The success of any particular treatment of cancer depends on many variables. Apart from the clinical features of the disease (the main factor), factors like the attitude of the patient as well as the next of kin or caregiver are also important in ensuring the success of any treatment that has been planned for the patient. It is only upon completion of the treatment successfully, can the predicted outcome of treatment be made more meaningful.
It is therefore very important that patient’s are given proper understanding of their disease and the treatment that will be given in order to eradicate if not to minimize the stigma that cancer is “death, misery and suffering”. Only then, can treatment be given optimally and successfully, a very important key towards cancer cure.
Optimal cancer treatment is often linked to efficient clinical management of the disease. Most importantly, in an effort to achieve efficacy and efficiency of any particular treatment, a guideline of the overall treatment policy for each individual patient should be outlined from the word go. With this approach, an individual with cancer will and should be managed by a team of multi-disciplinary cancer care providers. For example, in the Hospital setting, the Tumour Board Committee should be the centre of the patients medical and clinical management with inputs from related healthcare providers
With the many changes and development in the arena of cancer treatment over the past few decades, there is always something that can be given as treatment to all patients. Treatment is usually given with the aim of cure for the majority of patients but sometimes this may not be possible especially with advanced disease. In which instance, palliative treatment is usually the intent of treatment.
Whereas the holistic treatment of cancer should actually begin at home, the choices for treatment at the hospital depends on many factors like the staging of the cancer, its histological features and surely, the patients consent to treatment. There are many different kinds of treatment that can be given including surgery, chemotherapy, radiotherapy, targeted and immune therapy and many others. In almost all cases, treatment is usually a combination of two or more of the above treatment modalities. Treatment is usually tailored to suit each individual patient differently, depending on their cancers and is never the same for all patients.
Cancer treatment usually involves delivery of repeated treatments scheduling and can be a long and tiring journey. Treatment compliance and adherence to scheduled hospital visits are some areas of concern that can affect the completion of treatment. The main reason to this is patient’s inability to tolerate the various side effects of treatment. Although many different methods of intervention are available to minimize those side effects, many other non-clinical factors can also help to improve treatment compliance. This include psychosocial support and encouragement especially from the next of kin and other family members.

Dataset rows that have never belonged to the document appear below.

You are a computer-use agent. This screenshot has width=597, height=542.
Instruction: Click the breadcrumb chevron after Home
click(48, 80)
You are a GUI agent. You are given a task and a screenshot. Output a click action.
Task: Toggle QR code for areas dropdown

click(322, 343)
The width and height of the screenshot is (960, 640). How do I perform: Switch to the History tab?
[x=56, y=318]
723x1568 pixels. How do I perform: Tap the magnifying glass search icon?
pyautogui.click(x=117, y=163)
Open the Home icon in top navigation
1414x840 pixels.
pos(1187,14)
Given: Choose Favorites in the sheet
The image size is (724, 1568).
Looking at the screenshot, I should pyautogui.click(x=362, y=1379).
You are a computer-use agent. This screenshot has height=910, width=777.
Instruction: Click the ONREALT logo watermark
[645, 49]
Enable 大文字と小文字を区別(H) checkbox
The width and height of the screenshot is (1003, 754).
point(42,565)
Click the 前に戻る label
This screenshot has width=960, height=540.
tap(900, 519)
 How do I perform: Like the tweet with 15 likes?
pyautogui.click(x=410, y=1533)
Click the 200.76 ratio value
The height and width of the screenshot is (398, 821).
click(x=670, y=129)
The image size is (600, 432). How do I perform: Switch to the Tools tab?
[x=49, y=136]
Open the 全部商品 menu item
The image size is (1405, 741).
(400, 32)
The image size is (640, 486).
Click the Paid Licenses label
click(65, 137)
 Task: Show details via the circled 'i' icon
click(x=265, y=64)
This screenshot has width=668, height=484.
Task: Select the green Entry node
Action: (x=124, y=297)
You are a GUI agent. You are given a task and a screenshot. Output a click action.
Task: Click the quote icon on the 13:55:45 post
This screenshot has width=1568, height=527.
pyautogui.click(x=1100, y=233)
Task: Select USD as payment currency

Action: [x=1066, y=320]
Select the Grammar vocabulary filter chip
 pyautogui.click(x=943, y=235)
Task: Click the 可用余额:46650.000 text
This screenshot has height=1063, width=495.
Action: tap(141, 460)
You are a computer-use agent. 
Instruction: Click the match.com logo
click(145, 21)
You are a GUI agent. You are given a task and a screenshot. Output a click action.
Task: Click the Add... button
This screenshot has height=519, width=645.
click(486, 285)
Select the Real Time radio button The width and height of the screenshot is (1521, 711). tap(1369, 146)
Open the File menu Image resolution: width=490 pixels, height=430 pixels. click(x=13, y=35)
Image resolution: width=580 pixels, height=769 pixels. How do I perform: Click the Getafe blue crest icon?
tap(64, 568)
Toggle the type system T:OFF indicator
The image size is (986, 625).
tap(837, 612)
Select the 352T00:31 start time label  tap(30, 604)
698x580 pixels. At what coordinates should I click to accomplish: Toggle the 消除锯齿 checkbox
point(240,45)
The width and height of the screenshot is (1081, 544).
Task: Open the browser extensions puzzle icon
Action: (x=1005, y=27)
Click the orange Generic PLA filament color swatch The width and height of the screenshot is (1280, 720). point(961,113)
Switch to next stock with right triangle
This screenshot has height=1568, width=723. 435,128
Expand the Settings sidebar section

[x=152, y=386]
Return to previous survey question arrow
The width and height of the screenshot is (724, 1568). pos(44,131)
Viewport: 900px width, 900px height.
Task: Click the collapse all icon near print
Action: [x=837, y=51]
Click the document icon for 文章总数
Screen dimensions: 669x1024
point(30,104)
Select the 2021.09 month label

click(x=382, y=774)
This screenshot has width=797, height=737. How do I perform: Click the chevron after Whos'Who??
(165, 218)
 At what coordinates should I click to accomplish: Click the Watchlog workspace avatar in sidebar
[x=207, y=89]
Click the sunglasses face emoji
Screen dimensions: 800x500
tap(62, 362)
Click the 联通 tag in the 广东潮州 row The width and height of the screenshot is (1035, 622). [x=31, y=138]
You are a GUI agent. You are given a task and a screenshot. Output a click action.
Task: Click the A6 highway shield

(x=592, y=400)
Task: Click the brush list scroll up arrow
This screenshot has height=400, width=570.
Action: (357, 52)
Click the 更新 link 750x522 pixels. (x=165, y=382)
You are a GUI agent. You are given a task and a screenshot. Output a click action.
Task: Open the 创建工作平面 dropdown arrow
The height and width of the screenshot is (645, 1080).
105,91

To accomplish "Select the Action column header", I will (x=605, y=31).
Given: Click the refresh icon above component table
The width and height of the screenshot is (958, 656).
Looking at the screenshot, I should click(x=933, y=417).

Another very important issue is that of financial competence. Cancer treatment is none but expensive and can be a burden for all. Provision of affordable and modern cancer treatment facilities is indeed a big challenge for both the government as well as the private enterprise. Compulsory health care insurance is one method of trying to solve this but its implications need to be identified and addressed correctly before it can be a success.
There are many areas that still need to be addressed and many more will appear as we move on with time for betterment of cancer treatment. Remember, there is always something that can be done for all patients that have been diagnosed with cancer and it is surely NOT the end of the world; as ‘cancer’ is just a word, not a sentence and definitely, definitely NOT a death sentence.